## EXTRAIT
Guerre en Ukraine : comment le Moyen-Orient pourrait être affecté
Deux fortes explosions ont retenti à l’aube vendredi dans le centre de Kiev, au lendemain du début de l’invasion de l’Ukraine par la Russie, a constaté une journaliste de l’AFP.
« Des tirs horribles de missiles russes sur Kiev. La dernière fois que notre capitale a connu quelque chose de semblable, c’était en 1941 quand elle a été attaquée par l’Allemagne nazie. L’Ukraine a vaincu ce démon et vaincra aussi celui-ci », a dénoncé sur Twitter le chef de la diplomatie Dmytro Kouleba.
Une grande partie de la communauté internationale a condamné l’offensive russe qui a débuté ce jeudi à l’aube en Ukraine. L’OTAN a annoncé le déploiement de davantage de forces terrestres et aériennes en Europe de l’Est, ajoutant que « la Russie paier[ait] un prix économique et politique très lourd » pour son agression.
De nombreux pays du Moyen-Orient, qui entretiennent des relations avec les États-Unis, la Russie et l’Ukraine, pourraient être contraints à contrecœur de choisir un camp à mesure que le conflit s’intensifie.
Des prix du pétrole aux sanctions, en passant par les importations de blé et le tourisme, voici les domaines dans lesquels l’invasion russe de l’Ukraine affectera le Moyen-Orient.
Le pétrole
Jeudi, le prix du baril de pétrole a bondi à plus de 105 dollars, faisant trembler les marchés du Moyen-Orient alors que l’invasion russe a mis en péril l’approvisionnement énergétique de l’Europe de l’Ouest.
L’Arabie saoudite, premier exportateur mondial de pétrole brut, et le Qatar, l’un des principaux exportateurs de gaz naturel liquéfié (GNL), connaissent une forte demande pour leurs approvisionnements énergétiques à la suite de l’escalade des tensions en Europe orientale.
Des responsables américains et européens espéraient voir le Qatar rediriger certaines exportations de gaz vers l’Europe afin d’atténuer les tensions énergétiques. D’autres ont exhorté l’Arabie saoudite à accélérer le pompage de pétrole brut et à augmenter sa capacité de production.

## DONNÉES
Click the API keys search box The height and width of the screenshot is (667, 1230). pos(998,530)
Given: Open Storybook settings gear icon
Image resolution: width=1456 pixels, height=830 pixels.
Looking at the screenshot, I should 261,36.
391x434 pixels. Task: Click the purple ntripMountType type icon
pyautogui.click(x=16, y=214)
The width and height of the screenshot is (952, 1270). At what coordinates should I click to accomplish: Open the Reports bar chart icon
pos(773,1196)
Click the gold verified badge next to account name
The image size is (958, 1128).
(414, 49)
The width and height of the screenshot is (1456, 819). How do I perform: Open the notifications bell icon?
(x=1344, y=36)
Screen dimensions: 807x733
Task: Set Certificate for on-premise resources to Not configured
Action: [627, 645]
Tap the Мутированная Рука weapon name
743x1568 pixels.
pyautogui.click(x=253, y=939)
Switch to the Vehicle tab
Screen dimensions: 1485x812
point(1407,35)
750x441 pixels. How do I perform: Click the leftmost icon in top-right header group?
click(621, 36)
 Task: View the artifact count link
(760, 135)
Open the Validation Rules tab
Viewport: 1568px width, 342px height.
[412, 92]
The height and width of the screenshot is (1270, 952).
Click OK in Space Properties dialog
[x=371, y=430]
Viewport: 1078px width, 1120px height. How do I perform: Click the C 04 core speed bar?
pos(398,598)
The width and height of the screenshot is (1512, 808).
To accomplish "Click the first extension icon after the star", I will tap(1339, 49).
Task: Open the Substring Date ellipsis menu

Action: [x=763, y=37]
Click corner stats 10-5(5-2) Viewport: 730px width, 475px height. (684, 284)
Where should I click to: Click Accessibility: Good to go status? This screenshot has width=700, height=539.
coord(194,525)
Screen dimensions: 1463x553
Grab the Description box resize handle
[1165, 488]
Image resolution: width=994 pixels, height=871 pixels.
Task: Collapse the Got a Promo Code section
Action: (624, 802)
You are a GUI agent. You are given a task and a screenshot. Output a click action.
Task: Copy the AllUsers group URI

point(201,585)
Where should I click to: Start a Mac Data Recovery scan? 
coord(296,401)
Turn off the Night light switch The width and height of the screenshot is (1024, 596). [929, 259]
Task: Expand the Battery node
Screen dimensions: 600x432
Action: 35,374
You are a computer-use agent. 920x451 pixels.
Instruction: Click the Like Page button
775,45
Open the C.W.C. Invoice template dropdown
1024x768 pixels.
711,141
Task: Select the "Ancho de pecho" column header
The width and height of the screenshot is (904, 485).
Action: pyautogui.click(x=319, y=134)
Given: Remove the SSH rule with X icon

## À FAIRE
Pouvez-vous transcrire fidèlement le passage de l'article sur la guerre en Ukraine qui commence aux mots « De nombreux pays » et s'arrête après « en Europe orientale. » ?

## TÂCHE ACCOMPLIE
De nombreux pays du Moyen-Orient, qui entretiennent des relations avec les États-Unis, la Russie et l’Ukraine, pourraient être contraints à contrecœur de choisir un camp à mesure que le conflit s’intensifie.
Des prix du pétrole aux sanctions, en passant par les importations de blé et le tourisme, voici les domaines dans lesquels l’invasion russe de l’Ukraine affectera le Moyen-Orient.
Le pétrole
Jeudi, le prix du baril de pétrole a bondi à plus de 105 dollars, faisant trembler les marchés du Moyen-Orient alors que l’invasion russe a mis en péril l’approvisionnement énergétique de l’Europe de l’Ouest.
L’Arabie saoudite, premier exportateur mondial de pétrole brut, et le Qatar, l’un des principaux exportateurs de gaz naturel liquéfié (GNL), connaissent une forte demande pour leurs approvisionnements énergétiques à la suite de l’escalade des tensions en Europe orientale.